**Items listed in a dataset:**
········

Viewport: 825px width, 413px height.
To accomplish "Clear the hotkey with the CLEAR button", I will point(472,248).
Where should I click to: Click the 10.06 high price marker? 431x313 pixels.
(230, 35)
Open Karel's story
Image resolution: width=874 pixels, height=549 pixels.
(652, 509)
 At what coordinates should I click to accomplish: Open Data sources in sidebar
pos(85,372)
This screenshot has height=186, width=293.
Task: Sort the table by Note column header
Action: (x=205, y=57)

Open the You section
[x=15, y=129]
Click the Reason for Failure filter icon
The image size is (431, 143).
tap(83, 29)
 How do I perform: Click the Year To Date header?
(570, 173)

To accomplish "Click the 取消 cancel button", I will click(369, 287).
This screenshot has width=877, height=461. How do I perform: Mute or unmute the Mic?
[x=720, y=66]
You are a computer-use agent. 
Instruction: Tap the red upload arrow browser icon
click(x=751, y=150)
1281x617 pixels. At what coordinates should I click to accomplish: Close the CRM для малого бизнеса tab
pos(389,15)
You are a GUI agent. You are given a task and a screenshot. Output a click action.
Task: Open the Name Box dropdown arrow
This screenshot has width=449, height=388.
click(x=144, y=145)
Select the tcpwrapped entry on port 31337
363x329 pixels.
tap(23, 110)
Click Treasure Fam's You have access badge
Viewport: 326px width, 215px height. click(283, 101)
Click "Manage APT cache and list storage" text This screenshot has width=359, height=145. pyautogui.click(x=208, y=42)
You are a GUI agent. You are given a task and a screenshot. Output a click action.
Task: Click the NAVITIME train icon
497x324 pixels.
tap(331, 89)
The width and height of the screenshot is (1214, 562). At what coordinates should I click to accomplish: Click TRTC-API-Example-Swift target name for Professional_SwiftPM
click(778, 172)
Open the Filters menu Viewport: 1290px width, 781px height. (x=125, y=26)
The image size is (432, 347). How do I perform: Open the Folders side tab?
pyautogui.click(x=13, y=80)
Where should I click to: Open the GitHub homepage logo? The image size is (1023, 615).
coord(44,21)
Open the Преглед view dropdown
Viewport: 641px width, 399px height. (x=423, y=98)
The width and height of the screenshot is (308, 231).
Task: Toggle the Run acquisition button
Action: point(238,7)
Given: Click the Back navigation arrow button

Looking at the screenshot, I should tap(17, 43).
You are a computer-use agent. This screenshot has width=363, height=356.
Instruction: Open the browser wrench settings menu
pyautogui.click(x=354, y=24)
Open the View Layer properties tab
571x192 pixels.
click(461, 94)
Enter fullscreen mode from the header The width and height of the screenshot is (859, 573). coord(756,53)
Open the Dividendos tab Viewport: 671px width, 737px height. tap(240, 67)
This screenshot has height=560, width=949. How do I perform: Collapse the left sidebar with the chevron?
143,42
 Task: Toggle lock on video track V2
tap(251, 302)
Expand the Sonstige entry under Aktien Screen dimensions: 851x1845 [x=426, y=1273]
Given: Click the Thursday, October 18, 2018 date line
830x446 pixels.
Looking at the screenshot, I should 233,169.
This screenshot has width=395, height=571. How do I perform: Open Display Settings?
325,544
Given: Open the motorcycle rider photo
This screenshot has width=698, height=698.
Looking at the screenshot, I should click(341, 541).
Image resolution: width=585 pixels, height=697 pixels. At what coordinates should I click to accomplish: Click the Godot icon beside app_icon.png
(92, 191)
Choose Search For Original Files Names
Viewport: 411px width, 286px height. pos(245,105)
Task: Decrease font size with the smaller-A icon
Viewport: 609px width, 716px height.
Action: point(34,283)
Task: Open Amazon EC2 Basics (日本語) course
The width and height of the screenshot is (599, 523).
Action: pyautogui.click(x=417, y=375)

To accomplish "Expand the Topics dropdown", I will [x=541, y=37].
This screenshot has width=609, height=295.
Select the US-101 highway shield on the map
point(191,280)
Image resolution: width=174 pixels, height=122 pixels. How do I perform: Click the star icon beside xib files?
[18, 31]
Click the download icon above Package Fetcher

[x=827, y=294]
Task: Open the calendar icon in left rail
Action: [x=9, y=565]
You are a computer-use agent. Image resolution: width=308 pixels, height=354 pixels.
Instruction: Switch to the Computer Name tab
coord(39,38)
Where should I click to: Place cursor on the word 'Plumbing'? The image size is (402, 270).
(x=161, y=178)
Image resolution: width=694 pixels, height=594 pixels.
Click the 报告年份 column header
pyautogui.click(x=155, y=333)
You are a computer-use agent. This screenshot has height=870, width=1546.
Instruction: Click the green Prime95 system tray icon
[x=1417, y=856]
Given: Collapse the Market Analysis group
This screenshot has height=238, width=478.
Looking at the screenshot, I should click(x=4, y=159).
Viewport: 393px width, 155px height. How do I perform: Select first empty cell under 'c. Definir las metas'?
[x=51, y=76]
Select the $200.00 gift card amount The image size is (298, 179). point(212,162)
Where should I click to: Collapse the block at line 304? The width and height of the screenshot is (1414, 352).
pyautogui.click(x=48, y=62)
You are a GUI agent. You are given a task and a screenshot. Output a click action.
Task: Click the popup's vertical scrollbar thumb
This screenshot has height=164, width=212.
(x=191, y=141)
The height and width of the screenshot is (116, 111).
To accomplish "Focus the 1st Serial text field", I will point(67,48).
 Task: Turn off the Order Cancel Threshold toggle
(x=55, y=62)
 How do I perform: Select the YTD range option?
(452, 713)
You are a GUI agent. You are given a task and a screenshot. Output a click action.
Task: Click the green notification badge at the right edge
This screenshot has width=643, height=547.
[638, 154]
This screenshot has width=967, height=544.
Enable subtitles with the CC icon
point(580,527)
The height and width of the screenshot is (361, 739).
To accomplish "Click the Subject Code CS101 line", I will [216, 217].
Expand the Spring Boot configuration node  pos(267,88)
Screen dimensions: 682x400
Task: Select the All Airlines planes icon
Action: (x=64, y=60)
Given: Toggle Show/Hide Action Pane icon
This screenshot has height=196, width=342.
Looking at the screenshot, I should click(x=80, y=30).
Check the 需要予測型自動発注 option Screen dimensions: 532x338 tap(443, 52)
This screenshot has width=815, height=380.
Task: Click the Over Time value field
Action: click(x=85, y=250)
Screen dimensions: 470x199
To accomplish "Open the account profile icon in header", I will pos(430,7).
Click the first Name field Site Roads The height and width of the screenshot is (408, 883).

········

**WORK REQUEST:** Return, from the entries, each line that holds "text".

**ANSWER SECTION:**
Click "Manage APT cache and list storage" text This screenshot has width=359, height=145. pyautogui.click(x=208, y=42)
To accomplish "Focus the 1st Serial text field", I will point(67,48).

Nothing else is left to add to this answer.